== Passage provided ==
## Start
002 What Hot Models Look Like – For the Love of Data

Summary:

Hot models…data models that is. A survey of many of the most popular data modeling approaches in the news today. Third Normal Form, Anchor Modeling, Data Vault, Data Lakes, Data Swamps. What do they do well, what do they do badly, and which is the one true data model to rule them all? (Hint: it depends, as usual.)

Third Normal Form (3NF) (a.k.a. Naomi Sims)

History: E.F. Codd defined 3NF in 1971 while working at IBM.

Basic Concept:

“The Key, the Whole Key, and Nothing but the Key” -Bill Kent

The gold standard for purist relational database design. If a table has the following characteristics:

1NF – a) Values in a particular field must be atomic and b) a single row cannot have repeating groups of attributes
2NF – in addition to being in 1NF, all non-key attributes of the table depend on the primary key
There is no transitive functional dependency

Pros:

A battle-tested, well-understood modeling approach that is extremely useful for transactional (OLTP) applications
Easy to insert, update, delete data because of referential integrity
Avoids redundancy, requiring less space and less points of contact for data changes
Many software tools exist to automatically create, reverse engineer, and analyze databases according to 3NF
Writing to a 3NF DB is very efficient

Cons:

Reading from a DB in 3NF is not as efficient
Not as easily accessed by end-users because of the increased number of joins
More difficult to produce analytics (trends, period-to-date aggregations, etc.)
Many times even transactional systems are slightly de-normalized from 3NF for performance or audit-ability
Some people feel that 3NF is no longer as appropriate in an era of cheap storage, incredibly fast computing, and APIs

Source: ewebarchitecture.com

(Sources:https://en.wikipedia.org/wiki/Third_normal_form; http://www.1keydata.com/database-normalization/third-normal-form-3nf.php; http://www.island-data.com/downloads/papers/normalization.html; http://www.johndcook.com/blog/2012/11/21/rise-and-fall-of-the-third-normal-form/)

Anchor Modeling (incorporates Sixth Normal Form [6NF]) (a.k.a. Gisele Bundchen)

History: Created in 2004 in Sweden

Basic Concepts: Mimics a temporal database

anchors – entities or events
- Example: A person
attributes – properties of anchors
- Example: A person’s name; can be historical, such as favorite color)
## End
== Excerpted records ==
## Start
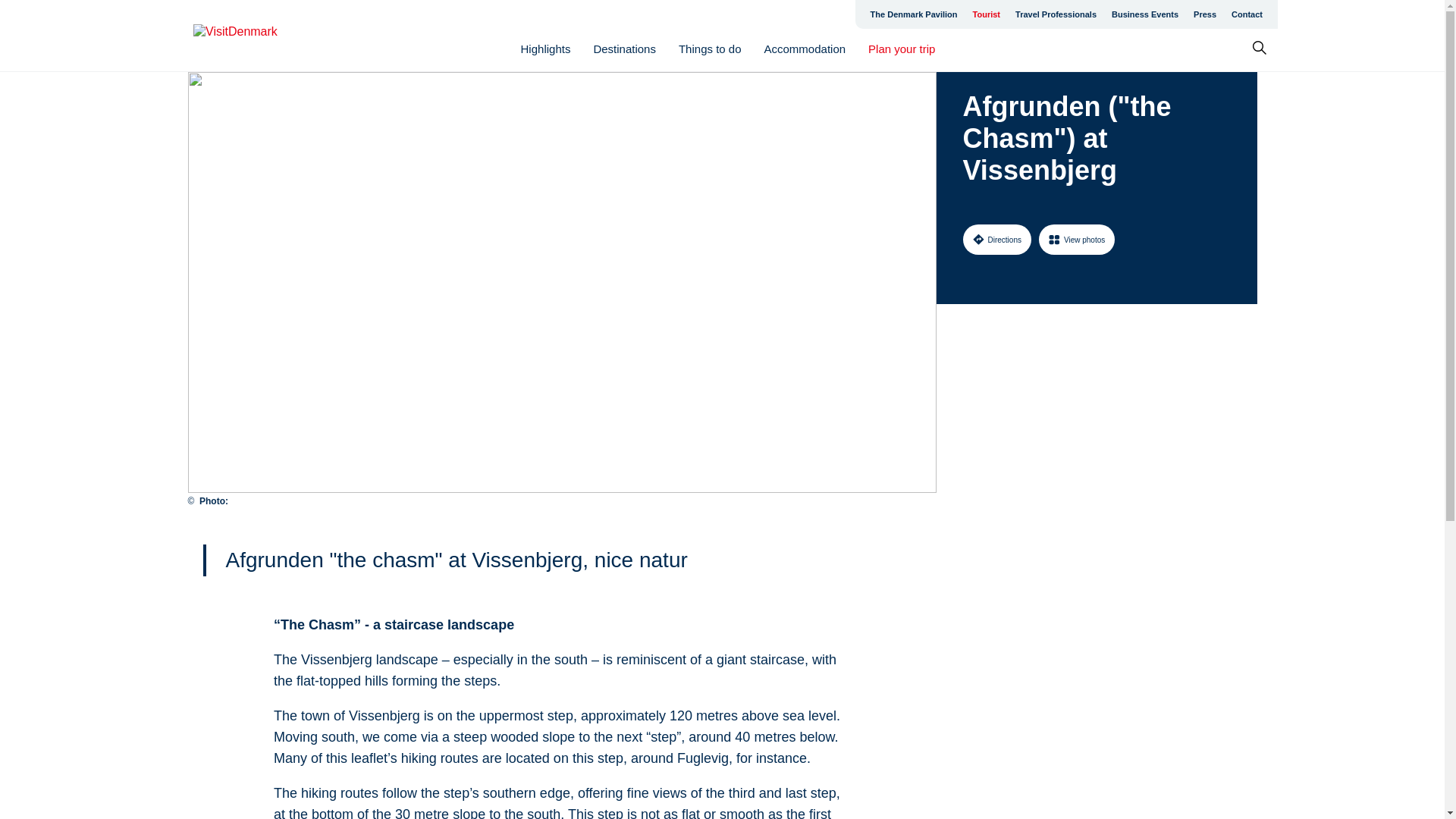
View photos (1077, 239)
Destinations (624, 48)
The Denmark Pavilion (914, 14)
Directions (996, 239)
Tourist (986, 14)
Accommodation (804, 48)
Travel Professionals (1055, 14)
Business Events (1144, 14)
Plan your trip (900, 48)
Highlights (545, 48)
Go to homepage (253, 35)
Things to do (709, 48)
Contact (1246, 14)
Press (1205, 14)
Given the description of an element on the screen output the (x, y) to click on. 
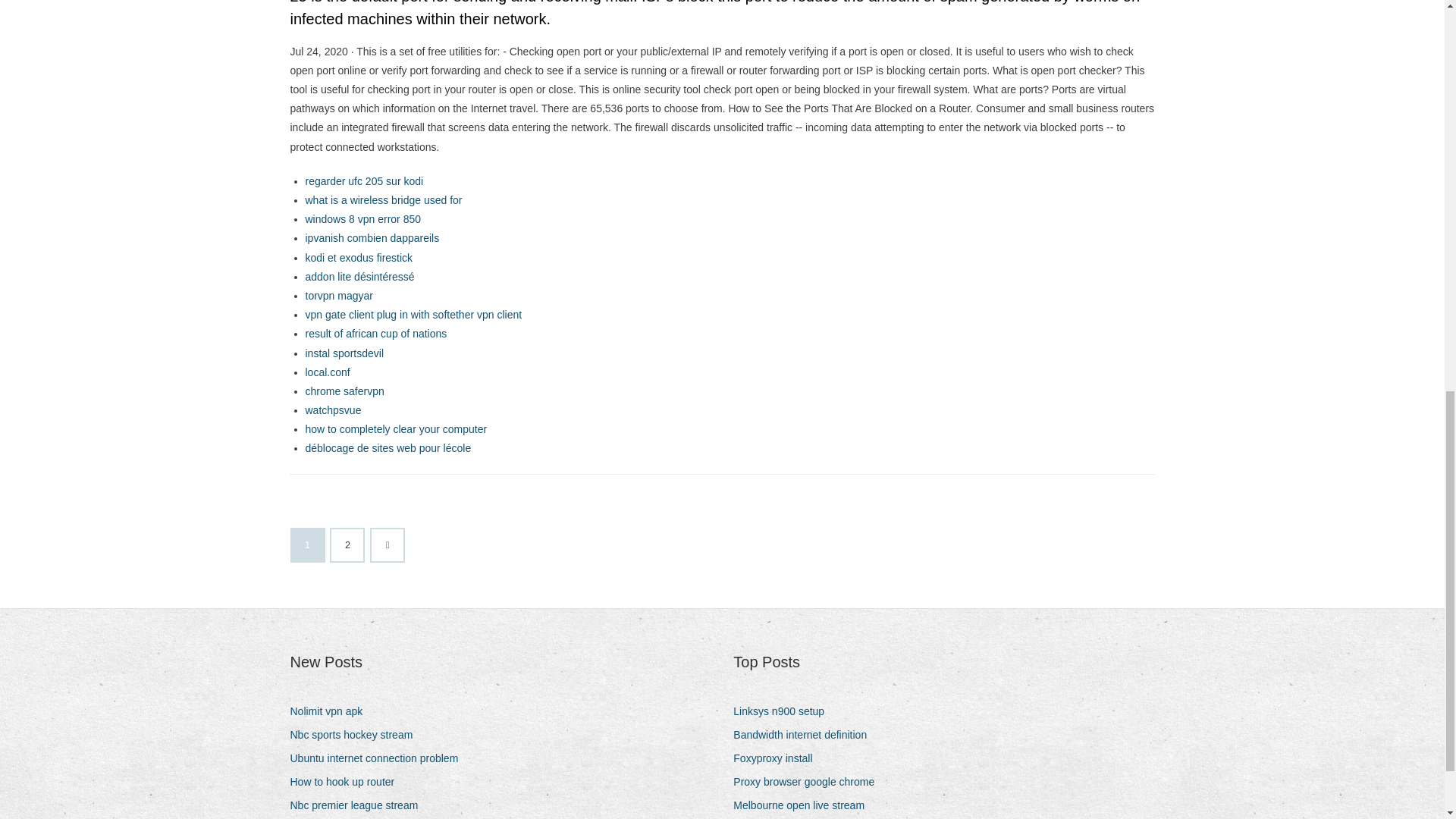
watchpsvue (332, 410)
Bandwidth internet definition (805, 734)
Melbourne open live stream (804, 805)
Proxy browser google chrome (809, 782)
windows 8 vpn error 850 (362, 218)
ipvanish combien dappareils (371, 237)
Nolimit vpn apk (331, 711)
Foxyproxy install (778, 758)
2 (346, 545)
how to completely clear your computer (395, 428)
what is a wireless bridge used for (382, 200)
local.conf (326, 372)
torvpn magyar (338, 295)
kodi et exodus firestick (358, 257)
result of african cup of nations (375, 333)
## End
Write the next part of the article surveying popular data modeling approaches, starting right after its final line.

== Written answer ==
ties – relationships between anchors
- Example: Siblings
knots – shared properties, such as states or reference tables – combination of an anchor and a single attribute (no history)
- Example: Gender – only male/female

Pros:

Incremental change approach – previous versions of a schema are always encompassed in new changes, so backwards compatibility is always preserved
Reduced storage requirements by using knots

Cons:

Many entities are created in the database
Joins become very complex; hard for end user to understand model
Daunting for new technical resources to come up to speed initially

Source: bifuture.blogspot.com

(Sources: Wikipedia,http://en.wikipedia.org/w/index.php?title=Anchor_Modeling& oldid =570899764; http://www.anchormodeling.com/)

Data Vault (DV) (a.k.a. Heidi Klum)

History: Dan Linstedt developed the started implementing data vaults in 1990 and published the first version of the methodology (DV1.0) in 2000. He published an updated version (DV2.0) in 2013. The methodology is proprietary and Dan restricts who can train others by maintaining a copyright on the methodology and requiring people who train others to be Data Vault certified. You can still implement data vaults; you just cannot train others on it without being certified.

Basic Concept:

“A single version of the facts (not a single version of the truth)”

“All the data, all the time” – Dan Linstedt

The data fault consists of three primary structures and supporting structures such as reference tables and point-in-time bridge tables. The three main structures are:

Hubs – a list of unique business keys that change infrequently with no other descriptive attributes (except for meta data about load times and data sources). A good example of this is a car or a driver.
Links – relationships or transactions between hubs. These only define the link between entities and can easily support many-to-many relationships; again no descriptive attributes on these tables other than a few meta-attributes. An example of this would be a link between cars and their drivers.
Satellites – Satellites may attach to hubs or links and are descriptive attributes about the entity to which they connect. A satellite for a car hub could describe the year, make, model, current value, etc. These often have some sort of effective dating.

Source: http://www.slideshare.net/kgraziano/introduction-to-data-vault-modeling

General best practices:

Separate attributes from different source systems into their own satellites, at least in a raw data vault. Using this approach it may be common to have a raw data vault that contains source system specific information with all history and attributes maintained and a second downstream business data vault. The business data vault will contain only the relevant attributes, history, or merged data sets that have meaning to the users of that vault.
- Having a raw mart allows you to preserve all historical data and rebuild the business vault if needs change without having to go back to source systems and without losing data if it is no longer available the source system.
Track all changes to all elements so that your data vault contains a complete history of all changes.
Start small with a few sources and grow over time. You don’t have to adopt a big bang approach and you can derive value quickly.
It is acceptable to add new satellites when changes occur in the source system. This allows you to iteratively develop your ETL without breaking previous ETL routines already created and tested.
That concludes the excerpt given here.